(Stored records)
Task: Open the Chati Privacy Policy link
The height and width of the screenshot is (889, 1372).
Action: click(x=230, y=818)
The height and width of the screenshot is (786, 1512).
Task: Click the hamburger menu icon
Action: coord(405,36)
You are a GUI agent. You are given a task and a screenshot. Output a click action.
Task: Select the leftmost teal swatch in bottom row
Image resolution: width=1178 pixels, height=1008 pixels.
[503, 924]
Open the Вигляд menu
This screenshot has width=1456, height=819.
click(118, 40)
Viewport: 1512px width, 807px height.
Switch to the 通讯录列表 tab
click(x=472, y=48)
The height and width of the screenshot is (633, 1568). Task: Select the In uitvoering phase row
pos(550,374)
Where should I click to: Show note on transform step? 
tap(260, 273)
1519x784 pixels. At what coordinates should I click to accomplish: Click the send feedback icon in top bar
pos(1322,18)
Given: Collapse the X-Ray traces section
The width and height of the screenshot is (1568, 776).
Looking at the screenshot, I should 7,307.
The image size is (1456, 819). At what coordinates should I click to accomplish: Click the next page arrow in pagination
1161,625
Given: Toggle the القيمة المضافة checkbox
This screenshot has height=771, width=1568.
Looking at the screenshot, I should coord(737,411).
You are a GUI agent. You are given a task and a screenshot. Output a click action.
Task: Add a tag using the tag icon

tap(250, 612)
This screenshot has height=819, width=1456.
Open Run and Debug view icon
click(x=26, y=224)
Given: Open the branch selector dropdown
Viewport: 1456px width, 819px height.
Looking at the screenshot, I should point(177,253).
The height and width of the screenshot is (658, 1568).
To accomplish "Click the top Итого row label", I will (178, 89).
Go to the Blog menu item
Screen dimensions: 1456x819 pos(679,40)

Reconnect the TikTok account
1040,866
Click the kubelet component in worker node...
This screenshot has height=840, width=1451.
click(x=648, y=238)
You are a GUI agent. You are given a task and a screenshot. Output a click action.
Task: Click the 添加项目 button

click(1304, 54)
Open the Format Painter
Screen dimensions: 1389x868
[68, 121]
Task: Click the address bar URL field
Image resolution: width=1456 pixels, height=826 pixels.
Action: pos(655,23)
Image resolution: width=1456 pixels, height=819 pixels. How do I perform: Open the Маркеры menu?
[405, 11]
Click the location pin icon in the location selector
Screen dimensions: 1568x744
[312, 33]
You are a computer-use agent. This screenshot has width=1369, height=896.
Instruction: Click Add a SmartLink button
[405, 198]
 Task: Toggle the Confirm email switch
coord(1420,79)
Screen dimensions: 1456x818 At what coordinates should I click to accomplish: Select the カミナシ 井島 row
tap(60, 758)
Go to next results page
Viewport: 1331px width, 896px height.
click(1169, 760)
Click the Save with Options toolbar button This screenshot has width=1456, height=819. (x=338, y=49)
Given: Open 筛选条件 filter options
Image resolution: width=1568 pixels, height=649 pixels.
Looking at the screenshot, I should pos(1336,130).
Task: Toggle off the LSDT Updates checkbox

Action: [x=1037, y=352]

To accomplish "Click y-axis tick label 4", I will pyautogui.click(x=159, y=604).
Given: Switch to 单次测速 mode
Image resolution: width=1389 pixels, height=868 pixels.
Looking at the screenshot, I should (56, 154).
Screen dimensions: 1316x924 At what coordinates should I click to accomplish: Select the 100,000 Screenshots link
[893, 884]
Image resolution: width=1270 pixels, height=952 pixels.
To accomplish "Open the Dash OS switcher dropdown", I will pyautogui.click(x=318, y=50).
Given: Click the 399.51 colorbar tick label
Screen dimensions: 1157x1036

(WHAT TO DO)
List the lines of the records where "tick" occurs.

(WRITTEN ANSWER)
To accomplish "Click y-axis tick label 4", I will pyautogui.click(x=159, y=604).
Given: Click the 399.51 colorbar tick label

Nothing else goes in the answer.